Singles from Sleeptalk
- "Crooked Soul" Released: April 5, 2019; "Sleeptalk" Released: August 2, 2019; "Burial Plot" Released: September 6, 2019;

= Sleeptalk (album) =

Sleeptalk is the fourth studio album by the American post-hardcore band Dayseeker. The album was released on September 27, 2019, through Spinefarm Records and was produced by Daniel Braunstein.

==Critical reception==

Distorted Sound scored the album 8 out of 10 and said: "Whether or not Dayseeker will quite reinvent the genre remains to be seen, but they have certainly reinvented themselves.
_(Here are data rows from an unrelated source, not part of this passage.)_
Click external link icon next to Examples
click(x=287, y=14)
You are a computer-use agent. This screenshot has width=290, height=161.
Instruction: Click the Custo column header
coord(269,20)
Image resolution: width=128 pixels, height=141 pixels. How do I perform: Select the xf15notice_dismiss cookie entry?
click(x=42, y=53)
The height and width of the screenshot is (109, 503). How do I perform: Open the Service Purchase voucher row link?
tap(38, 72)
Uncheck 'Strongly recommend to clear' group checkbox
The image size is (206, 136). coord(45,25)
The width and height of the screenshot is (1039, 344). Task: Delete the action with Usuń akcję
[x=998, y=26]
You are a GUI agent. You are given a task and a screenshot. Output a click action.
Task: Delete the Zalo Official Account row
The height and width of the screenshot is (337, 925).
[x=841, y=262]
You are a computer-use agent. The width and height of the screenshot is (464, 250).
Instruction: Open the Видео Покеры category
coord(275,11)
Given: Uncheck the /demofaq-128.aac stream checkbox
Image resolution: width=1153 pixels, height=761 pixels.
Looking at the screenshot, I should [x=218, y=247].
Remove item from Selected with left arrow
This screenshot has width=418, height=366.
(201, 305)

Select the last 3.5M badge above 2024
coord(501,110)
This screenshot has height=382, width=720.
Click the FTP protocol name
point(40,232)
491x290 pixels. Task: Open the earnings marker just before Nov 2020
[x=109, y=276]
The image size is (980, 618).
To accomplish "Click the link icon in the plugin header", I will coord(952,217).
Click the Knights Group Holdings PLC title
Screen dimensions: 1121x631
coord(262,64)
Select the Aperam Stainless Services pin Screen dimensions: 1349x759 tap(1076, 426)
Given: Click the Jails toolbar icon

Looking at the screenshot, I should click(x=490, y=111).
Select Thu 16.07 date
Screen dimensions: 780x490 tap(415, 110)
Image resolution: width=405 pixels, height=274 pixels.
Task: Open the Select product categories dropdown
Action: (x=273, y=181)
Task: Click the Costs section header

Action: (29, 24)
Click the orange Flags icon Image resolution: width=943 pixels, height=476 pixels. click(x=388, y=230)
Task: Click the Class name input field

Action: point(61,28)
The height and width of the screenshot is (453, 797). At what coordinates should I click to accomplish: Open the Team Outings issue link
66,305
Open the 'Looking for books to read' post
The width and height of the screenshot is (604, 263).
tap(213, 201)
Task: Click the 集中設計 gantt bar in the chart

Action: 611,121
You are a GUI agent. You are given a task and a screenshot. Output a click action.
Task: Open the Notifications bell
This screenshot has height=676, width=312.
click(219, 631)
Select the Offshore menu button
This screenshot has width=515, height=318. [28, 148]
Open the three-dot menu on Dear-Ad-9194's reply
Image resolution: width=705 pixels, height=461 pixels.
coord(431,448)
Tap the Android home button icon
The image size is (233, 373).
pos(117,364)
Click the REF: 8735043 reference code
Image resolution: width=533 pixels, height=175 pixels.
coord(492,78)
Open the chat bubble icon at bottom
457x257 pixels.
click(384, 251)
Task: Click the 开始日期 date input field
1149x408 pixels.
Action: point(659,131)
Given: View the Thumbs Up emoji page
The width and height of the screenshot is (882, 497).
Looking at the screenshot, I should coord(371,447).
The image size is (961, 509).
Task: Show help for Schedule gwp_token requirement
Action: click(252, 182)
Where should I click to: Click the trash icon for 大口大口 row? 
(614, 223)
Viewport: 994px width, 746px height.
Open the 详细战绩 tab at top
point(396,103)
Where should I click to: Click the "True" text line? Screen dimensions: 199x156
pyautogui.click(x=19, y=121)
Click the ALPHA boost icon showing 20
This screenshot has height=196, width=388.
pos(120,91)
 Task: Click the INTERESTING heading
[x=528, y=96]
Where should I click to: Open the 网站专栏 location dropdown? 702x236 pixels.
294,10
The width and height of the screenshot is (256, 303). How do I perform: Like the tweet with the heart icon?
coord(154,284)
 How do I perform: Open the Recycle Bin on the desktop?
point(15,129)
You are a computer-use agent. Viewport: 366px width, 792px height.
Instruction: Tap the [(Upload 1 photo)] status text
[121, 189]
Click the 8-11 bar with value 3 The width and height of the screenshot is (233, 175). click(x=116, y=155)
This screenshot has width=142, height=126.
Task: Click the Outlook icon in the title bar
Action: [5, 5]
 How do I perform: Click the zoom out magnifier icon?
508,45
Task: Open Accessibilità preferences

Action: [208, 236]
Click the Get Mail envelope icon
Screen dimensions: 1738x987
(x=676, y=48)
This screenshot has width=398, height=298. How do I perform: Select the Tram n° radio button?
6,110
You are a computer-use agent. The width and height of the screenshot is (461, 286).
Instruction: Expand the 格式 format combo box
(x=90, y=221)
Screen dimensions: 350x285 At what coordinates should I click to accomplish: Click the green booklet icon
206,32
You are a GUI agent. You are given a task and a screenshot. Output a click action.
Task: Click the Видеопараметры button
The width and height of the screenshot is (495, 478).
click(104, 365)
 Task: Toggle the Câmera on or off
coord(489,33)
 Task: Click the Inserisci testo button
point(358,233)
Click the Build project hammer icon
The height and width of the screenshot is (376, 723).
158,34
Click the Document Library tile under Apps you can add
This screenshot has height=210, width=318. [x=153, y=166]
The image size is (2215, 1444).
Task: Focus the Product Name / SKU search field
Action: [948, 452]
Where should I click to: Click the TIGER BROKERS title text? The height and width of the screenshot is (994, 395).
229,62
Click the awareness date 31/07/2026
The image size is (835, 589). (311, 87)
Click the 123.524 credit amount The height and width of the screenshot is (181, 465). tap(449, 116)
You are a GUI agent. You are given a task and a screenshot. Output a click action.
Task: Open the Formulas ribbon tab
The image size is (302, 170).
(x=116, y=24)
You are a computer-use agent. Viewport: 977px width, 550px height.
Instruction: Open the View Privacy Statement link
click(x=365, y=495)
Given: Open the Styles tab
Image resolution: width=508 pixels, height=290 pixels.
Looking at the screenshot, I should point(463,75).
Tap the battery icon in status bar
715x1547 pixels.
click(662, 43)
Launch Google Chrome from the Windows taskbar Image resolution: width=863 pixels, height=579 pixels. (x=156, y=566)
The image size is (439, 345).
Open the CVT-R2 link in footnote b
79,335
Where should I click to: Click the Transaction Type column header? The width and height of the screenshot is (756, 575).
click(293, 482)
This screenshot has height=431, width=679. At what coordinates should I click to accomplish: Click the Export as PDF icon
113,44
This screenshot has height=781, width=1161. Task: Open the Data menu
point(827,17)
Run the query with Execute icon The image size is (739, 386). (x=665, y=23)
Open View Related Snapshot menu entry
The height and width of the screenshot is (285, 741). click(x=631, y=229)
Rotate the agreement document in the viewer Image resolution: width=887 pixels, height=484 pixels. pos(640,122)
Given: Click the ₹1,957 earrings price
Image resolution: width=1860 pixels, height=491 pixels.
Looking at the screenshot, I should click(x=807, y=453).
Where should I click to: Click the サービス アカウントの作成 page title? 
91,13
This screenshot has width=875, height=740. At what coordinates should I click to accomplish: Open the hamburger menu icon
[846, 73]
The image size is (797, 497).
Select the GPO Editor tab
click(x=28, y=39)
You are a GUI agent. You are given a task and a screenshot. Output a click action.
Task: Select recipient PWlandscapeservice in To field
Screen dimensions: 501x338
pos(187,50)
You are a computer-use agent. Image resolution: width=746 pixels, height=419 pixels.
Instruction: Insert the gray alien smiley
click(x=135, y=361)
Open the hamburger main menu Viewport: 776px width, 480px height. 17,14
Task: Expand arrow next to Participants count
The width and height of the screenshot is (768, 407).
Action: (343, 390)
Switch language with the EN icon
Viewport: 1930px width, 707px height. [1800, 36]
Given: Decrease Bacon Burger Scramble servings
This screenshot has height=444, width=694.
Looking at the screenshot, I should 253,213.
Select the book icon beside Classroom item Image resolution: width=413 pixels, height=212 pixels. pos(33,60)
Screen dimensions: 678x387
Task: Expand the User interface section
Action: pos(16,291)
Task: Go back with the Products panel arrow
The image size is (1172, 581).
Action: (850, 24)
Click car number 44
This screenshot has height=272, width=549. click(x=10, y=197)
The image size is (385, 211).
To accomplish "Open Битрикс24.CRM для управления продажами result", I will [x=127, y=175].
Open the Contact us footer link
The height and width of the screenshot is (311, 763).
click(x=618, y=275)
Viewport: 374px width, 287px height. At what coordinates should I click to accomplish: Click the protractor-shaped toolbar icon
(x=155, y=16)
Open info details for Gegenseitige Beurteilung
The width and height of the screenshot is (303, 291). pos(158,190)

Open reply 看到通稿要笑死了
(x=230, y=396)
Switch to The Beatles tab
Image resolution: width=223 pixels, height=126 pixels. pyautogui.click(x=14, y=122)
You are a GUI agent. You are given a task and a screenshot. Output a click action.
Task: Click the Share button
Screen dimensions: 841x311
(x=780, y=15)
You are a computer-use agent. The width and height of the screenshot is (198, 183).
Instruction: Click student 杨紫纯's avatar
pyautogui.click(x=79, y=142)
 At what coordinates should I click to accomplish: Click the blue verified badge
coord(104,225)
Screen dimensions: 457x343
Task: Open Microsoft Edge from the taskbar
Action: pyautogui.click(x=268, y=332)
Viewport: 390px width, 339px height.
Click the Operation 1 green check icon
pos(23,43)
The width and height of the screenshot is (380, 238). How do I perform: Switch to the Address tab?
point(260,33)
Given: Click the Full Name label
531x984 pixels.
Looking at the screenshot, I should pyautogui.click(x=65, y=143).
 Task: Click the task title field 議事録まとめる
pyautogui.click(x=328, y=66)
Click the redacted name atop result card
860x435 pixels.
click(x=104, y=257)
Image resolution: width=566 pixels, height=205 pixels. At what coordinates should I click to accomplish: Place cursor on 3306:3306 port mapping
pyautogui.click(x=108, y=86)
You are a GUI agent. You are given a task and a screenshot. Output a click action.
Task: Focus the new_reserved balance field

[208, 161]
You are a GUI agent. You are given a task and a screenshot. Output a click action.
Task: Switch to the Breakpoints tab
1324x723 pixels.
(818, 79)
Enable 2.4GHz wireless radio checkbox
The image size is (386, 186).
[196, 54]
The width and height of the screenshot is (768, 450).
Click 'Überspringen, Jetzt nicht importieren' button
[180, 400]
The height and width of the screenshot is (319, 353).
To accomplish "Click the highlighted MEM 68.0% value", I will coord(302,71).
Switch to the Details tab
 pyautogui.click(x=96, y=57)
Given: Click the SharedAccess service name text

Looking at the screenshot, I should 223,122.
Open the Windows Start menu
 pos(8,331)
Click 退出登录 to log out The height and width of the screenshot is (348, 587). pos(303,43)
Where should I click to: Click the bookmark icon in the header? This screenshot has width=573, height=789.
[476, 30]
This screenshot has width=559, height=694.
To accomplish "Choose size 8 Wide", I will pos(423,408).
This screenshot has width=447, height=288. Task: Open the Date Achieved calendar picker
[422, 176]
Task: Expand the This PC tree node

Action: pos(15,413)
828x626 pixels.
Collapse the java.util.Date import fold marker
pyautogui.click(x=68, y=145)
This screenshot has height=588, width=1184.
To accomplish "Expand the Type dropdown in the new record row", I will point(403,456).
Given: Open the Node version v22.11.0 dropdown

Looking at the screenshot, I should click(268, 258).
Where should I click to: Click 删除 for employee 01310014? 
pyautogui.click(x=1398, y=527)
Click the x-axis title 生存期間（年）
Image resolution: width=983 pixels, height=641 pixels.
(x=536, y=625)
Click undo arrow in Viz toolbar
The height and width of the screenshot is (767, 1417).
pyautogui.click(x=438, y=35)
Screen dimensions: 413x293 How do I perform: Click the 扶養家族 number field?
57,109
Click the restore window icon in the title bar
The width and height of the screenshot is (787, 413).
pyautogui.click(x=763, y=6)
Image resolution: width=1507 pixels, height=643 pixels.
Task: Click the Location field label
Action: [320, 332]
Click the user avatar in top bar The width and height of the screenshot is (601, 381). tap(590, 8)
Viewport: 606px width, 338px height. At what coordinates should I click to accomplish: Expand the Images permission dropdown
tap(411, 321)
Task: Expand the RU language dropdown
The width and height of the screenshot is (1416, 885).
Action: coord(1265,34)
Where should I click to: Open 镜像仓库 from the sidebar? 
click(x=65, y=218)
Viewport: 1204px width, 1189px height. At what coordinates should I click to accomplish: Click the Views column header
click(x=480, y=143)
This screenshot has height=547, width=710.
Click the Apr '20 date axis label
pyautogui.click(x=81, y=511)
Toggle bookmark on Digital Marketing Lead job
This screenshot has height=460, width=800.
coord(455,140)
Sleeptalk is the album that will drive their career forwards, and sees them step out of a pigeon hole and into the light."

Professional ratings
Review scores
| Source | Rating |
| Distorted Sound | 8/10 |

== Track listing ==

Sleeptalk track listing
| No. | Title | Writer(s) | Length |
|---|---|---|---|
| 1. | "Drunk" |  | 3:40 |
| 2. | "Crooked Soul" | Karle; Rodriguez; Sgambelluri; Valerio; Braunstein; Mitchell Stark; | 3:55 |
| 3. | "Burial Plot" |  | 3:57 |
| 4. | "Sleeptalk" |  | 3:43 |
| 5. | "The Embers Glow" |  | 1:22 |
| 6. | "The Color Black" |  | 4:03 |
| 7. | "Already Numb" | Karle; Rodriguez; Sgambelluri; Valerio; Braunstein; Mike Stringer; | 4:02 |
| 8. | "Gates of Ivory" | Karle; Rodriguez; Sgambelluri; Valerio; Braunstein; Seneca Pettee; | 3:54 |
| 9. | "Starving to Be Empty" | Karle; Rodriguez; Sgambelluri; Valerio; | 3:43 |
| 10. | "Crash and Burn" | Karle; Rodriguez; Sgambelluri; Valerio; | 4:08 |
| Total length: |  |  | 36:30 |

Deluxe edition bonus tracks
| No. | Title | Writer(s) | Length |
|---|---|---|---|
| 11. | "Drunk (Reimagined)" | Karle; Rodriguez; Braunstein; | 3:53 |
| 12. | "Burial Plot (Reimagined)" (featuring Seneca) | Karle; Rodriguez; Braunstein; | 4:02 |
| 13. | "Crooked Soul (Reimagined)" | Karle; Rodriguez; Braunstein; | 3:56 |
| 14. | "Sleeptalk (Reimagined)" | Karle; Rodriguez; Braunstein; | 3:48 |
| Total length: |  |  | 52:10 |

== Personnel ==
Credits adapted from the album's liner notes and Tidal.
=== Dayseeker ===
- Rory Rodriguez – lead vocals (all tracks); bass, guitar, production (track 2)
- Ramone Valerio – bass (1–10)
- Gino Scambelluri – guitar (1–10)
- Mike Karle – drums (1–10); percussion, engineering (11–14)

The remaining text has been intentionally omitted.